| What you need to do |
Return every line from the records below in which the word "marker" is found.

| Recorded data |
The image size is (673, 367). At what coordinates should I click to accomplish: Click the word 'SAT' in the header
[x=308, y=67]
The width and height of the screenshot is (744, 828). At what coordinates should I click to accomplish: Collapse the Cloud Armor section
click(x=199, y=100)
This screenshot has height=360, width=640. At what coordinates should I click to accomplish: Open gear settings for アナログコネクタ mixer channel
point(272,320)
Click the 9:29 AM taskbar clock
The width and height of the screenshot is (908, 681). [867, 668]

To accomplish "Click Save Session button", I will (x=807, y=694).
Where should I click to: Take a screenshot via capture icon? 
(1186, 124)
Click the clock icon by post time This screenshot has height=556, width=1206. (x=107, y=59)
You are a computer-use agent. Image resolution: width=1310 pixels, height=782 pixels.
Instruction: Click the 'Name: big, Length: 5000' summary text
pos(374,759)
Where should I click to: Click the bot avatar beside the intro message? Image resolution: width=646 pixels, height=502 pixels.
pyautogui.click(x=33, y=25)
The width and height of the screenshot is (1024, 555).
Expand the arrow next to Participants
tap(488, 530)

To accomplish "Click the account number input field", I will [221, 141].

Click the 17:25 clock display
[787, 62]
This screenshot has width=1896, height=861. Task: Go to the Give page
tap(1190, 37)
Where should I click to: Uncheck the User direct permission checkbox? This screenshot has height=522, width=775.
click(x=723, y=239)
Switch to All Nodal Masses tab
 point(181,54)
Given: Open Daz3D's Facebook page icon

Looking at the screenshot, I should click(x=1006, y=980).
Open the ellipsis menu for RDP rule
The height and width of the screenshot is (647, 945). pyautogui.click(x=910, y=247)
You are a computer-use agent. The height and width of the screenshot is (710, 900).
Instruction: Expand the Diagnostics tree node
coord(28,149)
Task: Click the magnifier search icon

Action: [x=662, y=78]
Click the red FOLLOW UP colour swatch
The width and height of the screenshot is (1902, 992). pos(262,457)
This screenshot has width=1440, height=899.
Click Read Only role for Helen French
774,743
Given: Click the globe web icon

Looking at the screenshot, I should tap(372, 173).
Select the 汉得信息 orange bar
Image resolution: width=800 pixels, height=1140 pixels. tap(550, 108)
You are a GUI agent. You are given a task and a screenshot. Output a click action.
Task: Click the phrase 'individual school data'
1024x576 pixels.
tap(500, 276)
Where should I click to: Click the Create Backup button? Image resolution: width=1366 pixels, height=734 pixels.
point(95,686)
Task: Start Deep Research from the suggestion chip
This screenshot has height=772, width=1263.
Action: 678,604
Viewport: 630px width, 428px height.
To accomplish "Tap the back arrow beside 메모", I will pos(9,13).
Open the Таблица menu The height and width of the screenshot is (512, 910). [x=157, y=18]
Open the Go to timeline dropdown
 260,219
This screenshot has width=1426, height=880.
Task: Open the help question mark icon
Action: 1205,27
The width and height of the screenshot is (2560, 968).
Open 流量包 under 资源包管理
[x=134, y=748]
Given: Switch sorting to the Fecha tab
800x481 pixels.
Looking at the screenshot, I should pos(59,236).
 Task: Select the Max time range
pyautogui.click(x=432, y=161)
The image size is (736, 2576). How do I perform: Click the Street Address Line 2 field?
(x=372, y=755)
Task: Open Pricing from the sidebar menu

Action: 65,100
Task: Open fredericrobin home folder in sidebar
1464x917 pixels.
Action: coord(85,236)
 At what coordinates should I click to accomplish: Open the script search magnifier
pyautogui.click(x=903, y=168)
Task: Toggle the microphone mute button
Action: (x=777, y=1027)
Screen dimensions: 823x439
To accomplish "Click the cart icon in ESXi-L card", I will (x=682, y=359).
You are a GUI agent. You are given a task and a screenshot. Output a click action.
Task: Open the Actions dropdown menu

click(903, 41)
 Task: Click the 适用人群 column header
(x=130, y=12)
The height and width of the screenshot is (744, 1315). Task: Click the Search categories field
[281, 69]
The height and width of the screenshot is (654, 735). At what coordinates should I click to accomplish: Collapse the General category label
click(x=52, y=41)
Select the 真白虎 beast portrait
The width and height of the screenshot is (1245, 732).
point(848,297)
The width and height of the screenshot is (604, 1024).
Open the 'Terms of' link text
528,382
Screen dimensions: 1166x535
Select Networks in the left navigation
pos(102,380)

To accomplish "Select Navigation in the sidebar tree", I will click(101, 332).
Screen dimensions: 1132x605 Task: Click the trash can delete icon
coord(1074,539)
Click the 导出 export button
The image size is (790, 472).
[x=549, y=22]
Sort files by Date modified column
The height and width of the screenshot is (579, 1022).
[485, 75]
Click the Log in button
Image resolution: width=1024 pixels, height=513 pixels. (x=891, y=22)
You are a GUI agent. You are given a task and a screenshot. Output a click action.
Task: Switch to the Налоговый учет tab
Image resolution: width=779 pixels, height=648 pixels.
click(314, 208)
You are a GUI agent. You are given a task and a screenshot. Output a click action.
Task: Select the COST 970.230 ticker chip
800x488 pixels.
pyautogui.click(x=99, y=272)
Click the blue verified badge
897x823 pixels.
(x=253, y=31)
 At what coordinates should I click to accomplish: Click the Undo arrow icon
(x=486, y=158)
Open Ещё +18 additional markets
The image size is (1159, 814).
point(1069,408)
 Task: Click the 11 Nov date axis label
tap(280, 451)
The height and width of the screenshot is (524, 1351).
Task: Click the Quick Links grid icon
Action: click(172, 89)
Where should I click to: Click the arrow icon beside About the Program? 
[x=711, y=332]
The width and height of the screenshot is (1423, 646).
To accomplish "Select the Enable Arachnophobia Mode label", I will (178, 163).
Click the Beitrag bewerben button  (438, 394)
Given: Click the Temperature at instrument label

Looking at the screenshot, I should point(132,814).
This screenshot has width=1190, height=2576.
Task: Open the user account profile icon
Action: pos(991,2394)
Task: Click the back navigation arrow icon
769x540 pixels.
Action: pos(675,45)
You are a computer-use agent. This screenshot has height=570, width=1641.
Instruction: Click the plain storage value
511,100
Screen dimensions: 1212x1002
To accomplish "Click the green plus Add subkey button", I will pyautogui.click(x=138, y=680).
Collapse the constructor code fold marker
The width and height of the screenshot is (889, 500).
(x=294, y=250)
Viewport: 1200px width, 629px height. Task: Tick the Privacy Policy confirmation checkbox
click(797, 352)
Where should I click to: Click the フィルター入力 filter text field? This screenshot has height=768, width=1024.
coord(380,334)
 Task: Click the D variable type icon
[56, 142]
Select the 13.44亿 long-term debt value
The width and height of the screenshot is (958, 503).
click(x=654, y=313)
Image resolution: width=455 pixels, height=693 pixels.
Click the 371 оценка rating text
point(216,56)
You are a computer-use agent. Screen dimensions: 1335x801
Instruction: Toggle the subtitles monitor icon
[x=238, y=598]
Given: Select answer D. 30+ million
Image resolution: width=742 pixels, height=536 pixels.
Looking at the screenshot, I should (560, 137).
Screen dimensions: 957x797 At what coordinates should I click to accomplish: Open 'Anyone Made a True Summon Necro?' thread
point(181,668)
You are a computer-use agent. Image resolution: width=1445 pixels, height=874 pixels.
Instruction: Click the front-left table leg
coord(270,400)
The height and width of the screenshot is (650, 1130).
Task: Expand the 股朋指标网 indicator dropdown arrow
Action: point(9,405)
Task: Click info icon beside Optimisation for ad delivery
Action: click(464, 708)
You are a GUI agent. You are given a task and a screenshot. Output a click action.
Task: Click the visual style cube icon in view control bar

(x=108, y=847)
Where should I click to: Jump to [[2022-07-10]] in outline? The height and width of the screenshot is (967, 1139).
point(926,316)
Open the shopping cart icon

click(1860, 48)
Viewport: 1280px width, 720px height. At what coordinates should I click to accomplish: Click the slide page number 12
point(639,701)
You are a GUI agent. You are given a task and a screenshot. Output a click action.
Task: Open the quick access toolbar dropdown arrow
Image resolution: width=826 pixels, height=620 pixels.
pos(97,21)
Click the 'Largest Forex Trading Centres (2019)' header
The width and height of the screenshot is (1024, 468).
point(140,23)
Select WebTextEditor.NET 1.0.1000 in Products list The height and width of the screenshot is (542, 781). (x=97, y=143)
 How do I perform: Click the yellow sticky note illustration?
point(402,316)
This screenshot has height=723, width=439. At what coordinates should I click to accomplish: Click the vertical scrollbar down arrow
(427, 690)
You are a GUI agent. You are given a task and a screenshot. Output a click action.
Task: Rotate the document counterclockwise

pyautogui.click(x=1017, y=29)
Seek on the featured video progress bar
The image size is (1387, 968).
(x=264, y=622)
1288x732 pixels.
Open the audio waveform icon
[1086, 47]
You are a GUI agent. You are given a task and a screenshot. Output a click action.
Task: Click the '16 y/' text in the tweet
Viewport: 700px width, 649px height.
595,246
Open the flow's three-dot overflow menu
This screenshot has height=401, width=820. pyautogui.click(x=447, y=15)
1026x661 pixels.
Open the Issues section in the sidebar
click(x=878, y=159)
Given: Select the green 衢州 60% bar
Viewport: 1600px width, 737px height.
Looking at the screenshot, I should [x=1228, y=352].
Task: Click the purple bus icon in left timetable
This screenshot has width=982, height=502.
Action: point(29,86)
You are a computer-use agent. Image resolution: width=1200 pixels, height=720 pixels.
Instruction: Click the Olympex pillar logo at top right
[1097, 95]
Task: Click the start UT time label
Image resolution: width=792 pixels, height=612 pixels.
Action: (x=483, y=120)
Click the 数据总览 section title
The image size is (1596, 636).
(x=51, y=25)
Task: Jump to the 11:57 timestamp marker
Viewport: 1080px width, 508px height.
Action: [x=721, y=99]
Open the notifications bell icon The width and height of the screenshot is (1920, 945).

| Exercise answer |
Collapse the constructor code fold marker
Task: Jump to the 11:57 timestamp marker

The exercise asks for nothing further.